In den meisten Großstädten entkoppelte sich der Preisanstieg der Eigentumswohnungen vom Preisanstieg der Mieten bereits ab 2012. Empirica hat zwar nicht die jeweilige Überbewertung für die Städte angegeben, jedoch Preise und Mieten für ausgewählte Städte aufgeführt, die ein besonders hohes Preis- und Mietniveau aufweisen. Danach ergibt sich ein hoher Mietanstieg von 2012 bis Ende 2015 für München (14,1 Prozent), Stuttgart (13 Prozent) und für Berlin (10,4 Prozent). Deutlich geringer fiel der Mietanstieg im gleichen Zeitraum in Düsseldorf (7,6 Prozent), Frankfurt (7,5 Prozent) und Hamburg (2,0 Prozent) aus. 

Deutlich stärker stiegen jedoch in allen Städten in dem Zeitraum die Preise für Eigentumswohnungen. Nach der Höhe des Preisanstiegs ergibt sich folgende Reihenfolge: Stuttgart (54,7 Prozent), München (45,7 Prozent), Düsseldorf (44,4 Prozent), Frankfurt (32,6 Prozent) und Hamburg (24,2 Prozent). Die jeweiligen Preise für Berlin wurden nicht genannt, weshalb auch der Preisanstieg nicht ermittelt werden konnte. Aus der Differenz der Preis- und Mietanstiege ergeben sich die Überbewertung und damit das jeweilige Rückschlagspotenzial im Falle einer Zinserhöhung für die jeweilige Stadt. Am weitesten haben sich mit einer Kluft von 41,7 Prozent Mieten und Preise in Stuttgart auseinanderentwickelt. Entsprechend groß wäre das Rückschlagspotenzial. Es folgen Düsseldorf (36,8 Prozent), München (31,6 Prozent), Frankfurt (25,1 Prozent) und Hamburg (21,2 Prozent). Auch wenn eine entsprechende Preisanpassung noch von anderen Faktoren abhängt – etwa dem Verhältnis zwischen Anlage- und Eigennutzer-Immobilien, Einkommen vor Ort, der Möglichkeit einer Mietsteigerung und der Bereitschaft, Zinspapiere und Immobilien als komplementäre Anlagegüter anzusehen –, so ergibt sich aus der Diskrepanz zwischen verschiedenen Wohnungspreis- und Mietentwicklungen doch eine Vorstellung von der notwendigen Anpassung.

Entwicklung hängt von Zinsanpassung und Kapitalumschichtung ab

Nach Bekunden der Entscheidungsträger der Europäischen Zentralbank (EZB) ist aktuell von keinem Zinsanstieg auszugehen. Allerdings sind auch der Möglichkeit weiterer Zinssenkungen im negativen Bereich aufgrund der Schwierigkeit der Durchsetzung von Strafzinsen zunehmend Grenzen gesetzt.
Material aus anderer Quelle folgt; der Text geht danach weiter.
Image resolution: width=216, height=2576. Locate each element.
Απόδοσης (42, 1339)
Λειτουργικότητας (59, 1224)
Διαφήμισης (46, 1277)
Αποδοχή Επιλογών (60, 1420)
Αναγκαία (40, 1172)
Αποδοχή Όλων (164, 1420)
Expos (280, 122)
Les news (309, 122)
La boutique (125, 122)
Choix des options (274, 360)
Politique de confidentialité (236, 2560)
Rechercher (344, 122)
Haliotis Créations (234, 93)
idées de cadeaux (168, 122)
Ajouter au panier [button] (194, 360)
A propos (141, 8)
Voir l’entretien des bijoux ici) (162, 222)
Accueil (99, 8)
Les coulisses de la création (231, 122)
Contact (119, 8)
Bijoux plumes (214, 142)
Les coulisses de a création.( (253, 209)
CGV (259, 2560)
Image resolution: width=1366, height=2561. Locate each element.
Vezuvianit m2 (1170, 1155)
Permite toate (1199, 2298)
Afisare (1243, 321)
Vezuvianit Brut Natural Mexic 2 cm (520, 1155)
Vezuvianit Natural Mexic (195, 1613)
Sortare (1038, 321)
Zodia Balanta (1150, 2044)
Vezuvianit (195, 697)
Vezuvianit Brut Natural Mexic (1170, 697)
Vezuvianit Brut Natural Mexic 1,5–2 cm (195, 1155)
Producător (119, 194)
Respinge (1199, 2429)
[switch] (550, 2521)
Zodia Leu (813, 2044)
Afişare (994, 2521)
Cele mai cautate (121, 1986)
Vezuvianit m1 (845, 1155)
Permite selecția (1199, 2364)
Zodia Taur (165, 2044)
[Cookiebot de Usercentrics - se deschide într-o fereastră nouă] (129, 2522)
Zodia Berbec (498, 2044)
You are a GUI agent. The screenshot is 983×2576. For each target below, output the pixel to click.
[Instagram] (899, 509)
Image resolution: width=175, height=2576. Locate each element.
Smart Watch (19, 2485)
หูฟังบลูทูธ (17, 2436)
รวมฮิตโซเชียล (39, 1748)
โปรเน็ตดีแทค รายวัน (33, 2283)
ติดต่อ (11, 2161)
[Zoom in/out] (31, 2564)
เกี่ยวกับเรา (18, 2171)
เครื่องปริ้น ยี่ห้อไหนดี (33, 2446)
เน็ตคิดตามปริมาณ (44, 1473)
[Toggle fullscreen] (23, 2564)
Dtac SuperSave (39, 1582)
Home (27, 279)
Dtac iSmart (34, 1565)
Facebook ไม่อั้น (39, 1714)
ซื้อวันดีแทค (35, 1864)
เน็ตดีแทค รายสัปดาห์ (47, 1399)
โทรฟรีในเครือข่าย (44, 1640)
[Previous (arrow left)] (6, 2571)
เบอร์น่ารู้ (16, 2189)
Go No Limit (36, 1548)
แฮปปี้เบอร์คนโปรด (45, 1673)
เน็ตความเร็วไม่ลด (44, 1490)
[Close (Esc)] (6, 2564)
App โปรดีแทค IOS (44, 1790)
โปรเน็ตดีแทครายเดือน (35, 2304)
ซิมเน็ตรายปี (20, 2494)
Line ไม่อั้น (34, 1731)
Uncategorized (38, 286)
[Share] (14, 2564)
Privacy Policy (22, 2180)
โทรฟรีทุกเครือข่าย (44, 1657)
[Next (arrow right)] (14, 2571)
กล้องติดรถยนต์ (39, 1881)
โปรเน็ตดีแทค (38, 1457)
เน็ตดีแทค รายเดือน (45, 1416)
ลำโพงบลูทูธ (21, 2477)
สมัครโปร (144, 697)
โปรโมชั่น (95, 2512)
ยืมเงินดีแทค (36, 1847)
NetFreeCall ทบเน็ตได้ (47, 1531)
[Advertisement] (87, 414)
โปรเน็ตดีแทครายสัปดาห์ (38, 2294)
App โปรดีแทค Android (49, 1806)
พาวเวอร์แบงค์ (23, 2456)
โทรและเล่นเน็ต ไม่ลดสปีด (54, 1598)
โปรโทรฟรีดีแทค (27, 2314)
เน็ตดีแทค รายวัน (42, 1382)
Bei zunehmendem Rückgang der Arbeitslosigkeit, einer Stabilisierung oder gar einem Anstieg der Energiepreise sowie einer nach der Wahl in den USA zu erwartenden Zinserhöhung wird jedoch auch in Europa der Druck durch die Inflation zunehmen, die Zinsen heraufzusetzen. Eine stärkere Umschichtung der Investoren von Sachanlagen wie Aktien und Immobilien in Zinspapiere wird jedoch erst erfolgen, wenn die Anleger davon ausgehen, dass die Zinserhöhung ihren Höhepunkt erreicht hat, da sie sonst von einem Kursverlust der Zinspapiere ausgehen müssen. Eine entsprechende Anpassung der Immobilienpreise ist daher frühestens mit dem Zinsanstieg, wahrscheinlich aber erst später im Euroraum zu erwarten. Bis dahin können die Preise durchaus noch weiter stärker als die Mieten steigen und sich das Rückschlagpotential weiter erhöhen.